Lets assume that policy kscmp2 get deleted at a later point in time. The final seccomp profile in that case would be: allow{s1, s2, s4}, deny{s3}

Do we need to use any third-party library (such as libseccomp)?

In case of k8s, the underlying container runtime (such as docker, containerd) does the job of enforcement. The enforcement can be done only by the process that forks the workloads and in case of k8s that process is runc.

Kubearmor needs to create the json profile and set the annotations appropriately for the container runtime to use it. For VM/bare-metal workloads, we need to do the same with systemd i.e., instruct systemd to use a given seccomp profile (example here). For VM/bare-metal with containers (but without k8s), the runc/docker comes into the play again since they spawn the workload processes and are in charge of setting seccomp profile.

libseccomp is primarily needed if someone wants to attach an ebpf filter with seccomp. seccomp-ebpf filter won't be needed for whitelist/blacklist based rules.

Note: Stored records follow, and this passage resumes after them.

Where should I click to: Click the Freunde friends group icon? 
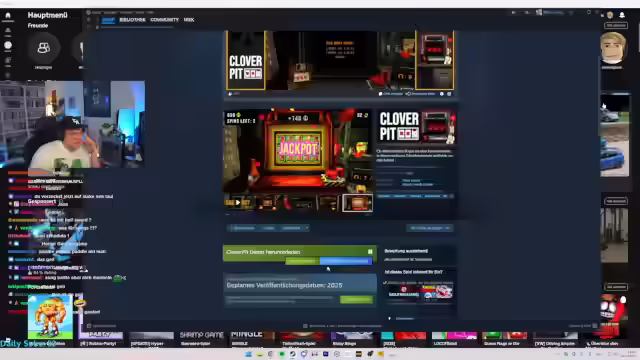[44, 48]
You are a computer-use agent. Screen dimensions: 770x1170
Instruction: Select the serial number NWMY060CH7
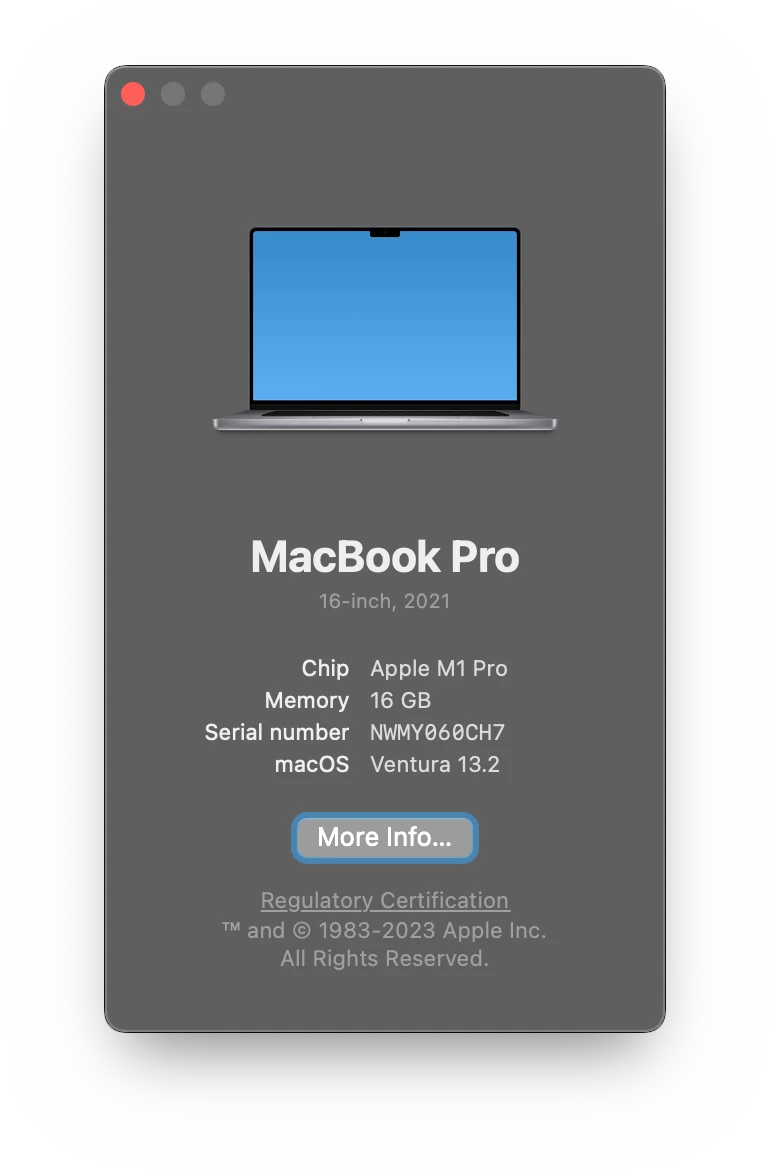tap(438, 732)
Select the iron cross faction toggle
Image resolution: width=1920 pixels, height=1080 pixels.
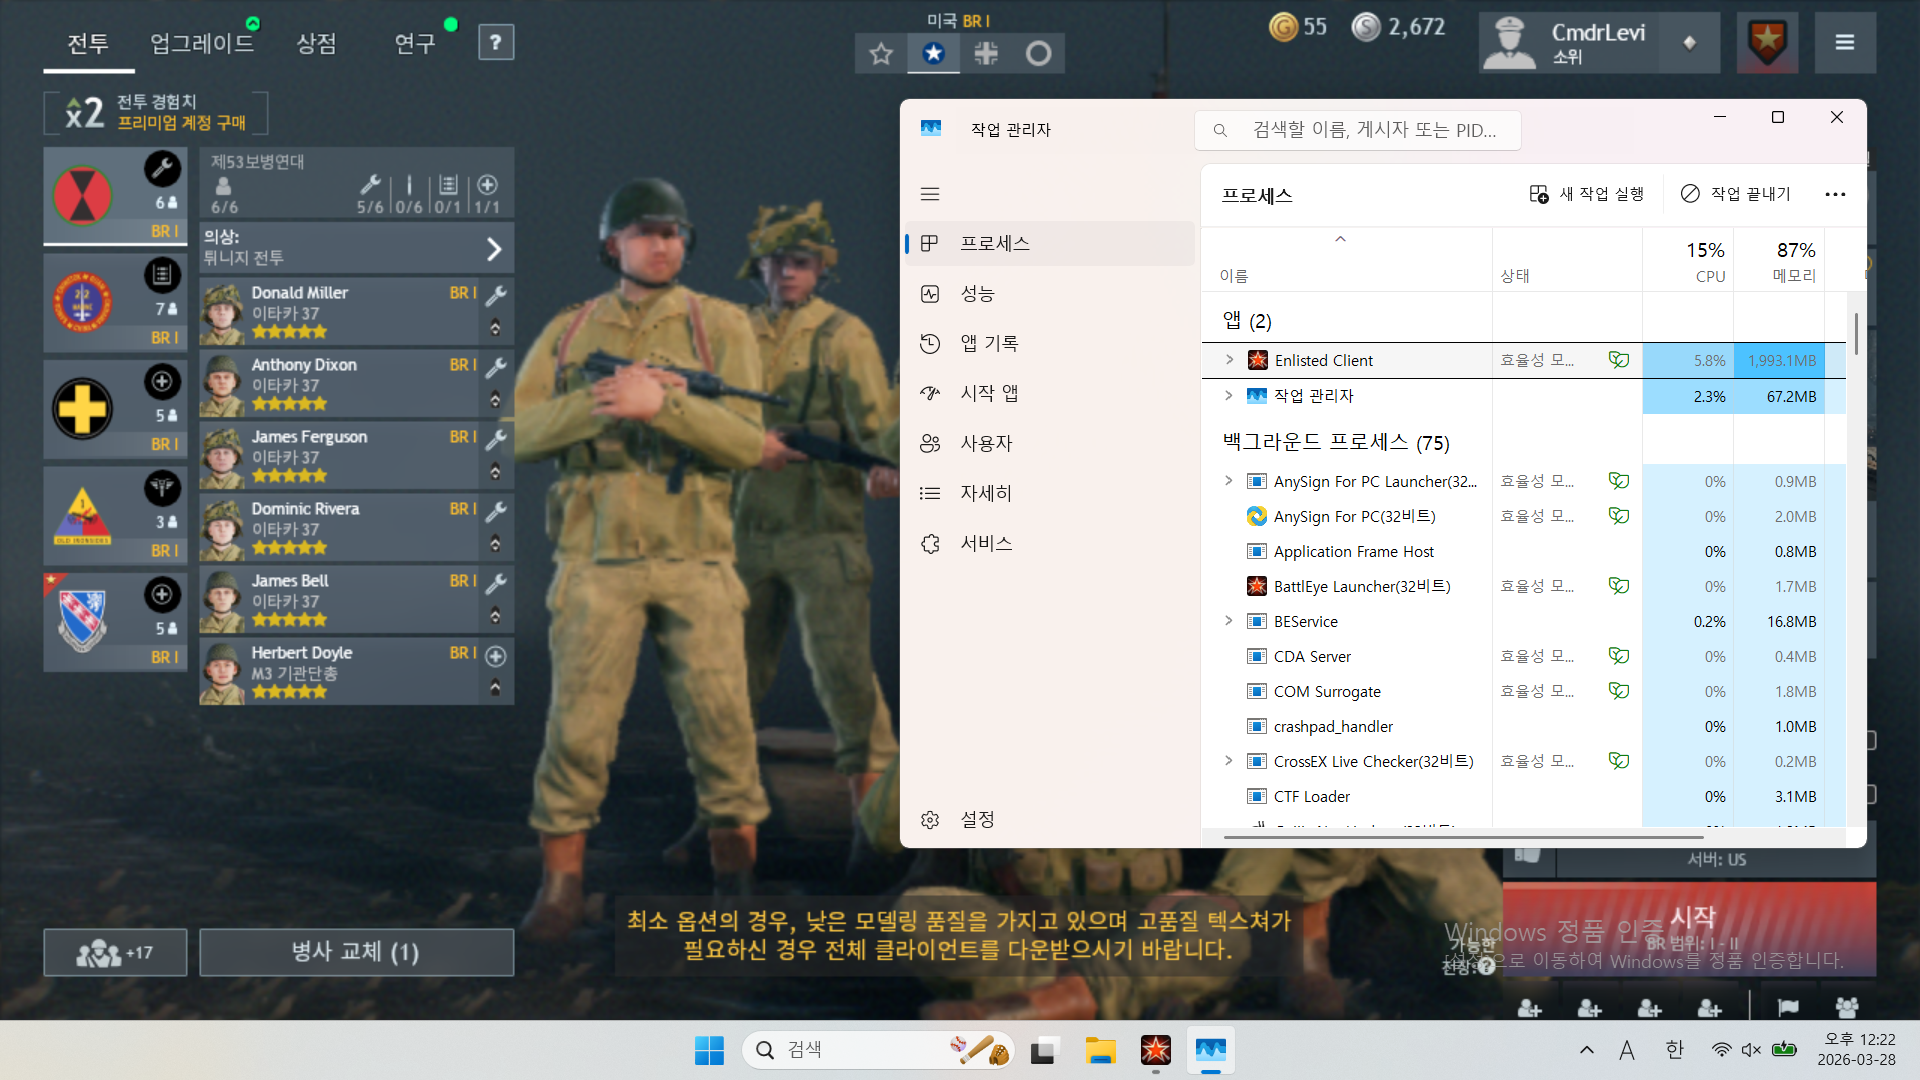point(986,53)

Also I see that docker profile allows us to specify "parameterized syscalls" using the json profile as an input, so that takes care of even advanced use cases. (I checked that docker/runc do not internally link to libseccomp).

TODOs

  • KubeArmor restart: Reload seccomp profiles
  • What happens when the workload moves from one node to another and that the architectures (x86, arm,...) of these two nodes differ?
  • Volume mount for /etc/seccomp ... The /etc/seccomp has to be created when kubearmor is deployed.
  • Test: Even if apparmor/selinux is not available, seccomp should still work
  • Prepare DevSecOps flow for managing/handling seccomp policies with auto discovery.
  • Handle creation of /var/lib/kubelet/seccomp/ folder during KubeArmor init time.
  • Check location of seccomp folder on different k8s implementations (k3s/minikube/GKE/EKS/AKS)